Frood Fouladvand (فرود فولادوند; 26 November 1941 – 17 January 2007) was an Iranian actor, film director, playwright, screenwriter, monarchist, and founder of the group Kingdom Assembly of Iran (API). He was known for his political activism and vocal opposition to the Iranian government, as well as his prolific film career in Iran and Egypt. He and two other API members disappeared in January 2007 near Yüksekova in Turkey near the Iran–Turkey border whilst on what was described by his supporters as a mission to "liberate" Iran. It is presumed that he was abducted by Iranian security forces.

==Life before politics==
Frood Fouladvand was born as Fathollah Manouchehri in the Lorestan Province of Iran. He belonged to the Fouladvand tribe, who are Bakhtiari Lurs. During the Imperial Era, he worked as a playwright, director, actor, screenwriter and voice dubber. Fouladvand enjoyed much domestic success in his roles, and was one of the important figures in the film dubbing industry. Fouladvand did all of his artistic work under his birth name, Fathollah Manouchehri.

On the advent of the Iranian Revolution, Fouladvand would leave Iran, going to Turkey, Egypt, Germany, and finally the United Kingdom, where he remained a resident until his disappearance. He would adopt the name Frood, as he felt it was more Iranian-sounding than Fathollah, which means "The Victory of Allah" in Arabic.

==Political activities==
Fouladvand was an advocate for the overthrow of the Iranian Government and a restoration of Monarchy in Iran. Ideologically, he was a proponent of secularism and was known for being a very harsh critic of Islam, viewing it as an anti-Iranian religion. He resided in the United Kingdom whilst he was politically active. He ran a satellite television show known as "Your TV" from London, which he used to support his cause for the overthrow of the Iranian government and restoration of the monarchy. On 17 June 2005 he and three other API members were arrested in several raids by armed police, and involving MI5, on suspicion of terrorism. According to a Section 298 (2) "Application for Forfeiture of Detained Cash" document, it was suspected that they were intending to illegally overthrow the Iranian government, by force if necessary. His supporters condemned the arrests and associated raid, claiming that police had tried to "silence" Fouladvand, and had "brutally assaulted" him and three of his supporters.

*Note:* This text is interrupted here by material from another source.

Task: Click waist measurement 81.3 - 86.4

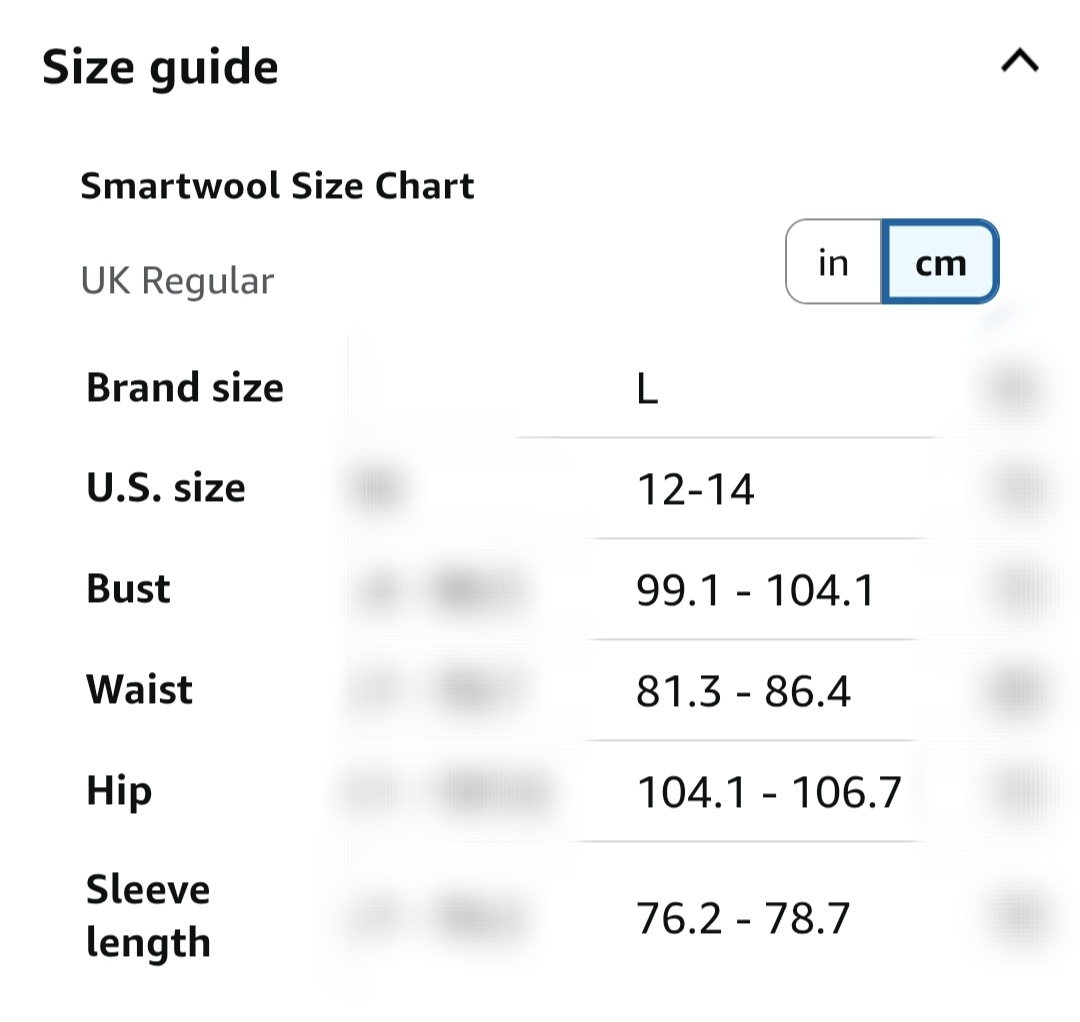Action: pos(743,692)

==Kingdom Assembly of Iran==

Derafsh-e Kaviani. The Derafsh-e Kaviani was the official flag of the Aryan Empire, as well as Fouladvand's party, and he often featured it in his programmes.

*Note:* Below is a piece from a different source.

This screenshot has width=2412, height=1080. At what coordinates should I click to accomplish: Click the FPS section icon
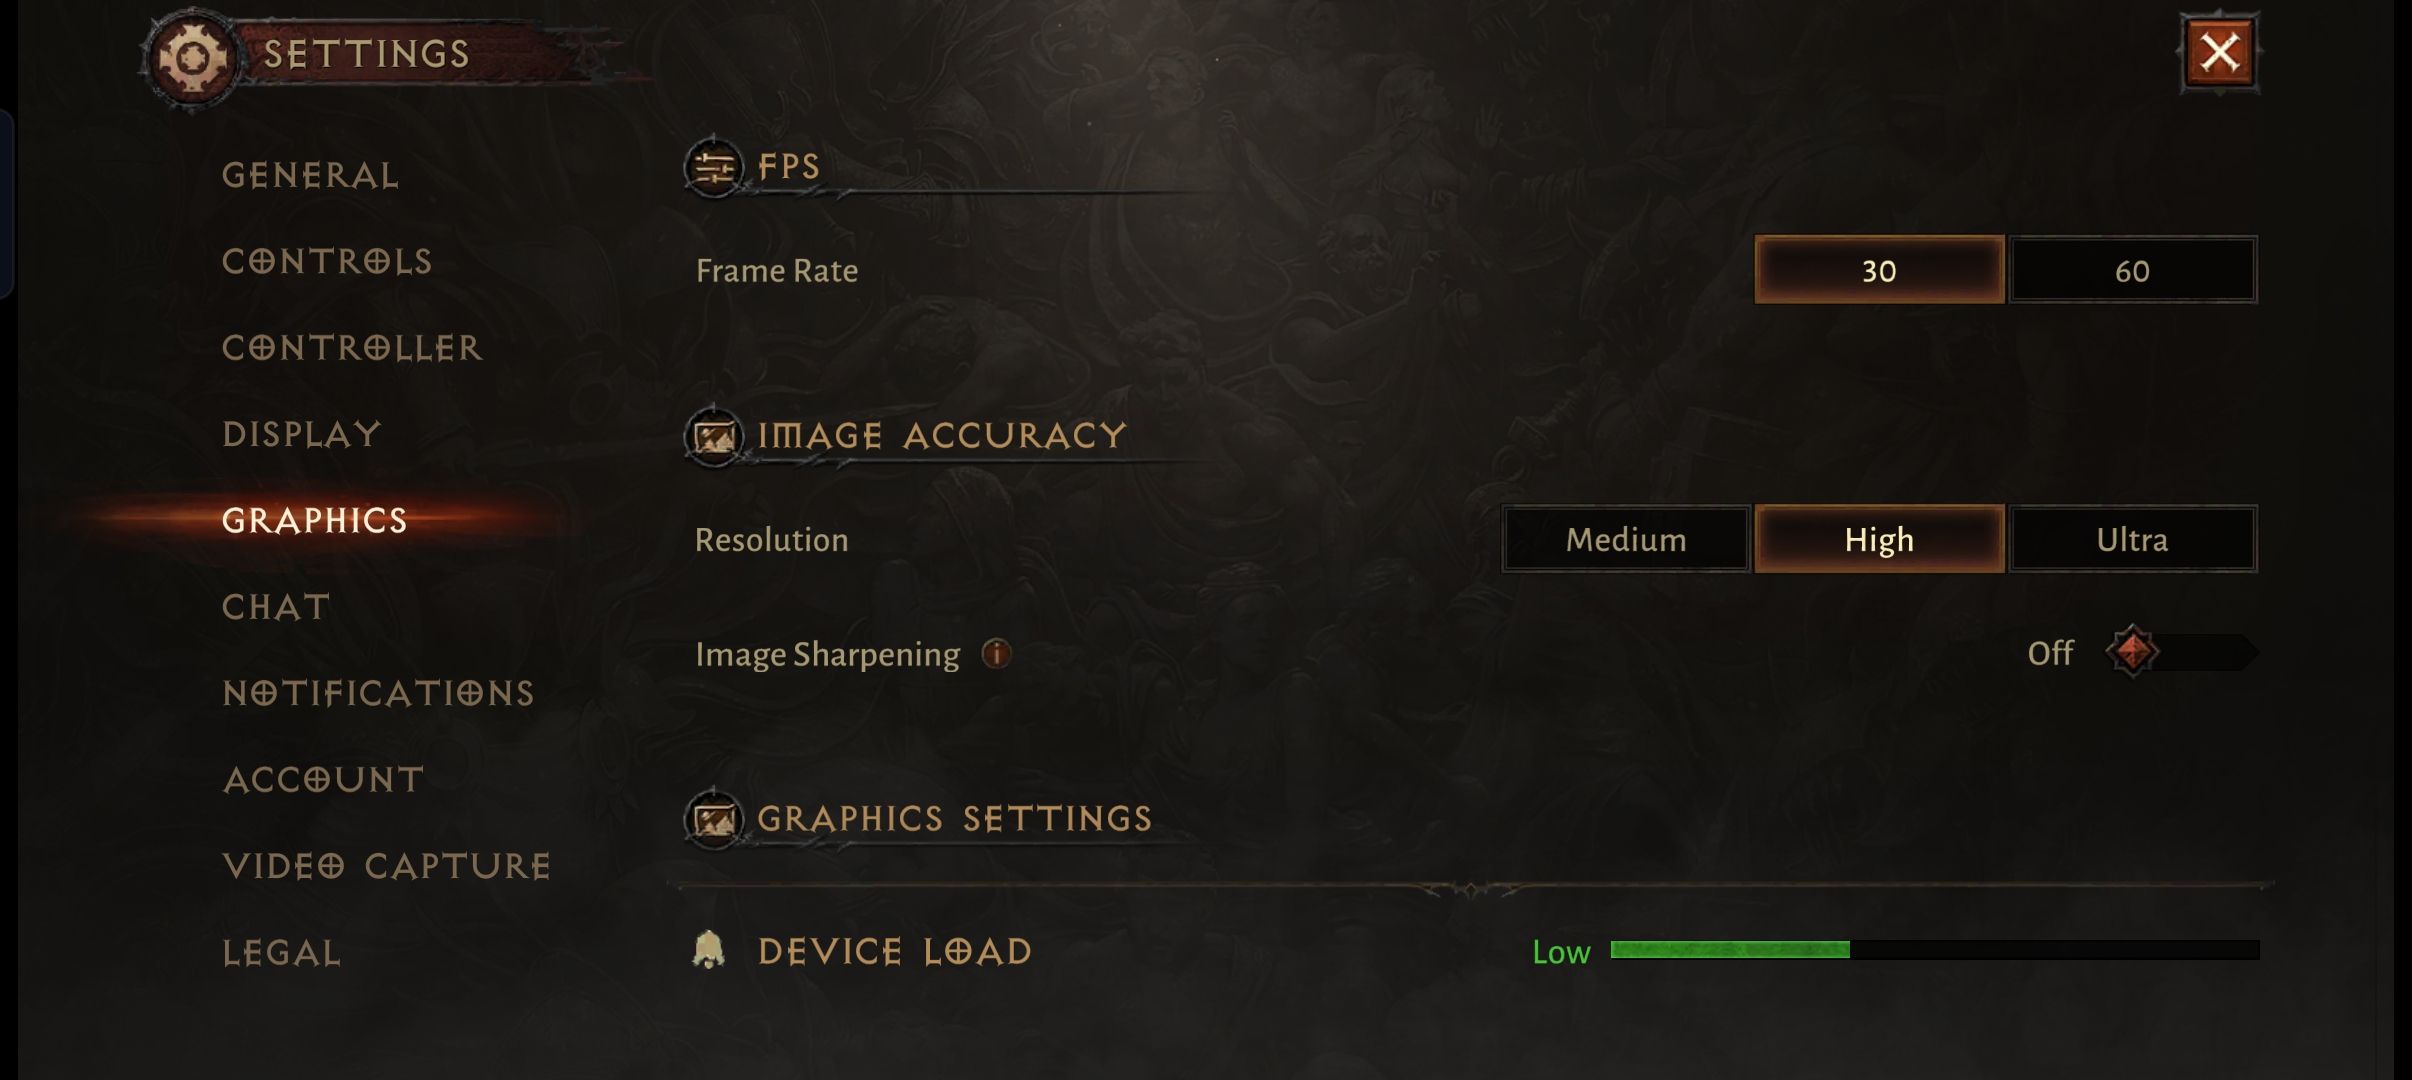714,166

Kingdom Assembly of Iran (انجمن پادشاهی ایران) or API, also "The Monarchy Assembly Iran", "Soldiers of the Kingdom Assembly of Iran" or "Iran Monarchy Committee" (تندر), is an Iranian exile monarchist opposition group which was founded Frood Fouladvand. It seeks to overthrow the Islamic Republic and restore the Iranian monarchy under a new dynasty. The group is currently banned in the Islamic Republic of Iran. It has a military wing called Tondar, a name which means 'thunder' in Persian. Iranian authorities have described it as a terrorist organisation. It is not on the US terrorist organization list.

One of API's more notable protests involved staging a sit-in on a Lufthansa flight from Frankfurt to protest the Iranian regime. On 13 March 2005, fifty-nine passengers on the flight refused to disembark upon arrival in Brussels, and a 13-hour sit-in ensued. Three passengers left voluntarily, and Belgian police eventually boarded and escorted the other fifty-six passengers off.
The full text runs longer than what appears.